Functional believers basically make the connections that allow the spiritual realm to infuse their secular activities. They also make a special effort to see the connections between their daily activities and the daily headlines. As Chaos Theory puts it: "When a butterfly flutters its wings in one part of the world, it can eventually cause a hurricane in another." For example, I visited Nassau a couple weeks after the attack on New York that had been masterminded by those in Afghanistan. So many waitresses, cab drivers and hotel employees had lost their jobs due to the drop in tourism that a major Bahamian insurance company had suspended its collection of premiums for six months as people were simply allowing their policies to lapse. Indeed, in our very interconnected world, the poor in developing countries are often most vulnerable to fluctuations in other parts of the world. Fortunately, the good news has long been that God or Allah brings order out of chaos when people choose to be connected by love rather than hate. So for many years, I've advocated that my more affluent clients keep a small percentage of their investments in mutual funds that responsibly finance the developing nations.

On a purely financial basis, that's been a break-even recommendation for several years. And it looked particularly bad until many of our technology stocks dropped ninety percent. But if we can see the connections in the larger picture--from God or Allah's perspective if you will--we might see that our world, including America, might be a more prosperous and peaceful place had more affluent Americans done the same rather than chase Internet stocks. The September 22nd edition of The Economist said: "Stockmarkets need to fall, not just to reflect the prospect of recession but also to correct their previous overvaluation. More generally, the American and world economies are suffering from overcapacity. Although governments should soften the pain of recession so far as they can by expanding demand, market forces are the best way to eliminate excesses in supply. They are also the best response to an attack that was, in one sense, aimed at the free-market system itself (emphases mine)."

Since the Garden of Eden, the great religions of the world have told us that to be truly free, markets must be responsible, operating with minimal fear and greed. We can have too many trees from which to choose our daily apples. And right now, The Economist believes we are "suffering" as we have too many apples from overinvesting in trees last year. Yet much of the world is growing increasingly irritable as it could use a few more apples. It might be most prudent if we'd plant a few of our excess seeds in their orchards. We might yet be enriched ourselves for patiently doing so. For while American stocks have been falling under the weight of inventory accumulations and still historically high price/earnings ratios in the mid-twenties, India's economy is projected to grow by a much needed six percent next year while its stockmarket sells at just over six times earnings. Similar or larger imbalances exist in the economies and stockmarkets of Australia, China, Hong Kong and Indonesia.

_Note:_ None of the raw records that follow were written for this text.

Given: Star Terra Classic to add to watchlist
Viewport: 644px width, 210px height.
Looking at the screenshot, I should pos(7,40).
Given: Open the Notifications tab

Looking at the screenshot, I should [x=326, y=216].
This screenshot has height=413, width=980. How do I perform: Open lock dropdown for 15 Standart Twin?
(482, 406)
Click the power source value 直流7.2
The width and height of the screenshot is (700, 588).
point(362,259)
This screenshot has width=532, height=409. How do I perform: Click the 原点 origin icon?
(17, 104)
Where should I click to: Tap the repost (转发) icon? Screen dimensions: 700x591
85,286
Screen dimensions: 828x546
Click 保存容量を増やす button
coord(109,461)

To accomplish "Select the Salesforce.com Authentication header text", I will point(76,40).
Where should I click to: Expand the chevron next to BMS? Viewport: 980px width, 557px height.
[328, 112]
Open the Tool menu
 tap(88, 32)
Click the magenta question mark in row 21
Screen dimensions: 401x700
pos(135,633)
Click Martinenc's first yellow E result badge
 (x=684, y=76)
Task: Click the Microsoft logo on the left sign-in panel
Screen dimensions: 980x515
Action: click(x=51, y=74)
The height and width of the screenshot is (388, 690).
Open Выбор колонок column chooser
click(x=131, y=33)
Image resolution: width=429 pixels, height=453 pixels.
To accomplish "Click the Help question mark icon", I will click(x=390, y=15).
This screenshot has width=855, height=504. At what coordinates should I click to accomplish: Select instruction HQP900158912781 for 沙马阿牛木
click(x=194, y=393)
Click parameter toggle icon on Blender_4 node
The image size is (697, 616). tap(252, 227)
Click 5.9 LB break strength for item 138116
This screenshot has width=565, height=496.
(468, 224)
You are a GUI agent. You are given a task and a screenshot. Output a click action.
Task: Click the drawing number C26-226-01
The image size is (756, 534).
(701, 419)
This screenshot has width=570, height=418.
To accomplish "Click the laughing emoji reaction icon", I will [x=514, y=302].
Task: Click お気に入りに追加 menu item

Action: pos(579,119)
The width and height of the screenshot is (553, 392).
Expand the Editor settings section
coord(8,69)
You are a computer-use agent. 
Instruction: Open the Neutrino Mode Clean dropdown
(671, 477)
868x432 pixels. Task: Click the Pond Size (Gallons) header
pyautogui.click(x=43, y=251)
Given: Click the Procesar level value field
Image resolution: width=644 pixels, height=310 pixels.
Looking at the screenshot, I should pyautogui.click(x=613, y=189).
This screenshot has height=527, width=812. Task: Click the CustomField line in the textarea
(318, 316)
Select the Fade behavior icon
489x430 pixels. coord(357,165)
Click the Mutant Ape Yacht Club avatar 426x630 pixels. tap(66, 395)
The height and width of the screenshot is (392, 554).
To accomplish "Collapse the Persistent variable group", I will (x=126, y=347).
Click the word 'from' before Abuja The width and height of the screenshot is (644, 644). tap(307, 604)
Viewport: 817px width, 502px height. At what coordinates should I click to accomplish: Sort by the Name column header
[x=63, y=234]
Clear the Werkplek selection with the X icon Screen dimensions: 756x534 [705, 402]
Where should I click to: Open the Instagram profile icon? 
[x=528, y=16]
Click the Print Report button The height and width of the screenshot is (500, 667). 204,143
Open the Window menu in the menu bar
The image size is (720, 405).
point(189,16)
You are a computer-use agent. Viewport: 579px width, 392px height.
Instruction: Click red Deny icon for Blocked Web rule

The Bible reminds us that somewhere between our over-flowing land of unwitting functional atheists and the poverty-stricken theocracy of Afghanistan, there is a promised land. It is a land where free people consciously practice St. Paul's "moderation in all things" mundane as they lovingly connect spiritual sensibilities to their daily activities. It is a land that our post-September 11th world yearns for as we approach another holiday season. As always, we will reflect on self and society, as well as make new resolutions for a better future. This season, my fondest wish is that more of us in the West discover new connections between our spiritual and financial lives while those is the East discover those progressive religious ideas that make all of us richer. After all, the true reason for the season is to connect with the one who said he lovingly invested a few years between East and West so that all the peoples of the earth might have life and have it more abundantly. Peace.